ICU: Keep them alive
I did both, depended on what my mood was.... quick turnaround or 12 hours with 1-2 patients :)
The ER mindset is “stabilize the pt and ship them out ASAP” (emergent reason for being seen only). Docs have no interest in “all the other ailments”. There is always a Dr. In the ER. RN only goes to off unit testing with Stroke or MI or unstable pt or to transport an ICU pt, otherwise techs help with all the rest…(well if you are staffed)🤪
The ICU mindset is “the entire patient” , every little detail…. Exact fluids in PO, IV and measure to all urine and BM, very detailed care. Manage and troubleshoot vents. Keep them sedated. Suction them and manage their ETT. Clean teeth/mouth on vent patients on a time schedule, pts must be turned minimum every 2 hours, feeding pts, cleaning and changing pts. Titrating gtts and knowing when to call your doc for changes. Monitor pt labs carefully, lung sounds, cardiac rhythm. On ICU pt catching subtle changes are important. The can go down fast. RN has to go with pt for all off the floor testing. And you also have high family needs in the ICU. The family is your responsibility as well. I started in ER for years ,got talked into ICUa. And there 10 years. I am now back in the ER and happy. ICU taught me so much! I will say it is so hard to not look deep into your pt issues after being in the ICU…. No one cares if its mot what their complaint was.
I used to work ICU and if short in the ED and the ICU well-staffed they would occasionally “float” the ICU nurse to ED. I hated it! Most of that is having your own system and routine, also all your patients are very ill in the ICU. In the ED people will come in for very minor problems or as severe asactively dying.
We had a saying that the ED is Organized Chaos and the ICU is Chaos Organized. ICU nurses are extremely organized and territorial with theirpatiwnts and resposibilities. ED nurses must be able to tolerate a lack of predictability and control over their environment.
My answer is short and sweet. ER is chaos. ICU is controlled chaos.
In my perspective ER nurses are trained for the what is emergent and life threating now scenario
we will start the workup for the ICU side and start the drip but the ICU maintains and adds to that.
For ICU prepare to know your drips and see the whole dynamic by then pts come from the ER usually with 2 IV lines and once in ICU central lines are placed, so now the patient can be managed more hemodynamically. When I get ICU pts in ER I get tunnel vision what is the main cause I have to address to keep this pt. alive is is sepsis vs trauma vs cardiac etc. I might not achieve full stabilization which could be a week or weeks long process that the ICU can offer, I recall giving report and the ICU nurse states that pt. is a train wreck I think exactly I am keeping them alive plus my other 4-5 pts as well so I did ABCDE can not get to letter H or I right now not gonna happen there coming up. So be prepared to have the same pt. for days weeks on end know you drips and endgames for the ICU As for the ER pt's come and get admitted once their on the ICU unit you erase them from the memory bank and move on to the pts in you pod that need you next.

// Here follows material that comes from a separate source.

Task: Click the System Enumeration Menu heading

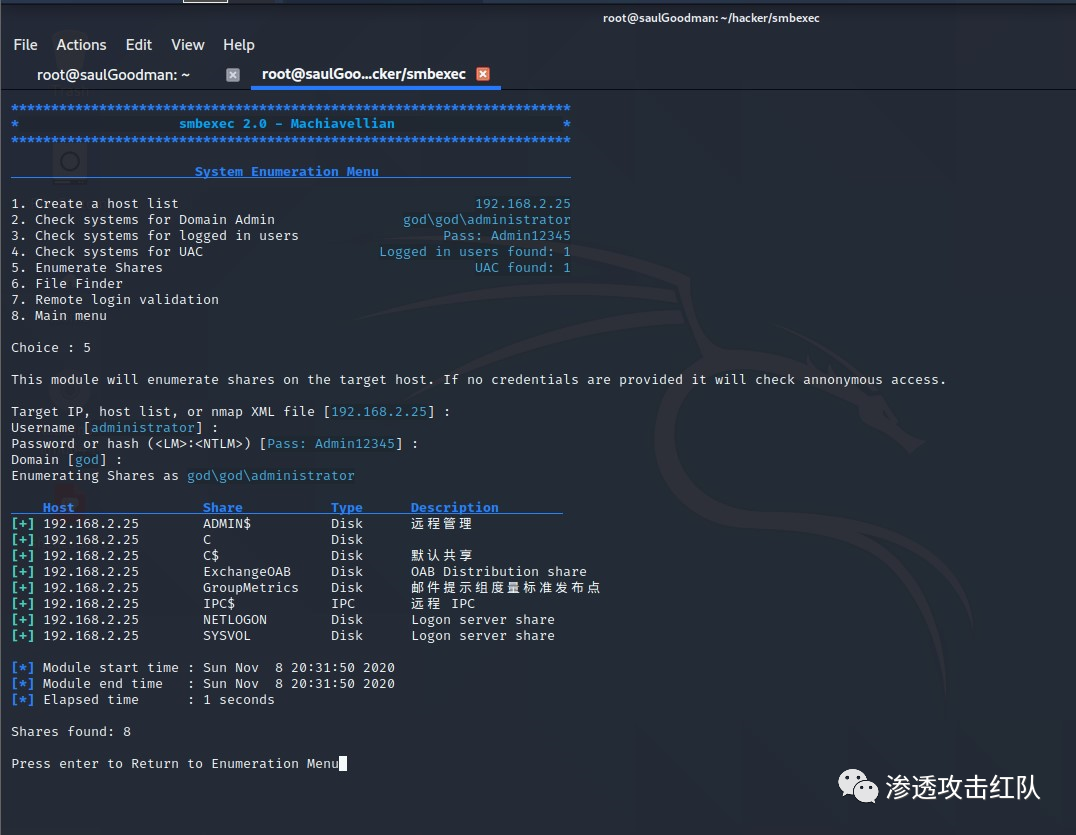Action: tap(286, 172)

As an experienced nurse in both, the only difference is at the ICU the patient is full continuous monitored.
In the ER you can received unexpected unknown situation to deal with. Monitoring starts on arrival if needed. To me, the trauma room is the same as when a pt is near crashing or coding in the ICU. Look for the cause, dx, treat, procedure/intervention and moved to ICU/other. In the ER your flow of patients change rapidly all illnesses to deal with. In the ICU they are there at least 48 hours.

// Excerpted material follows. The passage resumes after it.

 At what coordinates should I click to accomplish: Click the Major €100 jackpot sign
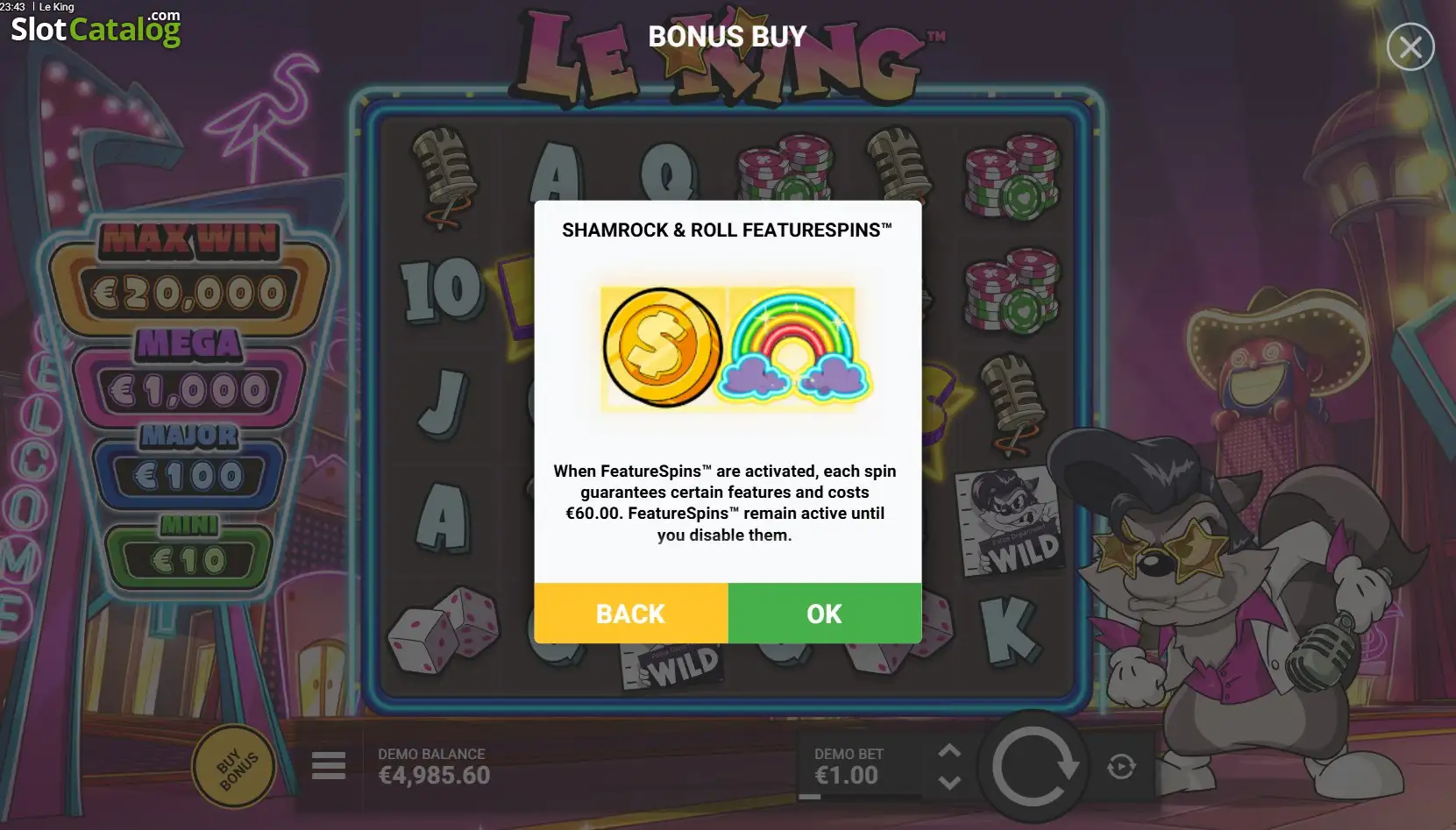coord(189,467)
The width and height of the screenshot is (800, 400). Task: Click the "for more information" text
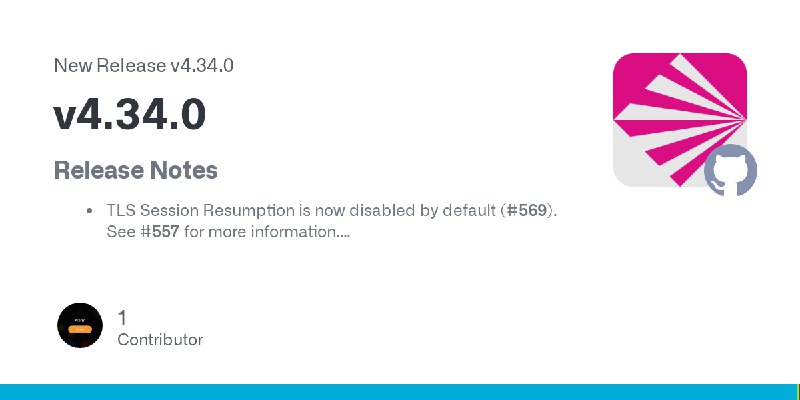coord(259,232)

ICU nurse will be an excellent ER nurse. Flexibility ( no all patients are priority 1 or 2)
The ER nurse to ICU needs to learn to assess pt every hour and keep 12 hours shift log of every monitor VS, ICP, B/P A-lines, CVP and tubes, drenajes etc in the EHR.
I started in the ER and don’t regret at all. You are responsible to have your knowledge down on mostly all medical specialties. It’s a great foundation! You will learn to identify a sick patient from across the room and tell who is coming in for their FOS vomiting/and pain. Depending on the level of specialty ED you work at will be the type of exposure you get. Get yourself in a level 1 or 2 trauma center. I work at an everything receiving medical center, including regional burn center. It was great! In ICU you will focus on neonatal, pediatrics, or adult (with in a specialty). I can’t see myself doing routine nursing. Much rather walk into a room with traumatic arrest then into two already intubated patients. Best wishes!

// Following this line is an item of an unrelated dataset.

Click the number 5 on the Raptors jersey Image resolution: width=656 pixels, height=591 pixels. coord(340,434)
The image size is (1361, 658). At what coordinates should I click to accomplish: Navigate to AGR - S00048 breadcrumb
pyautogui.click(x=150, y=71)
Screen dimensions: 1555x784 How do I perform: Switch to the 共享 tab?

ER receive, briefly assess, triage treat, and then street.
ICU focuses on already identified major health problems and accompanying complications.
Though triage is a continuous process,that can continue even in the ICU.
I love the ER,though stressful
I have experience in both.
ICU - you walk into a chaos, then it’s chaos, then it’s AAAAAAAAAA and more chaos, but sometimes you get a minute to organize your chaos and enjoy your little “Type A personality” moment, handing down less chaos in the end of the shift.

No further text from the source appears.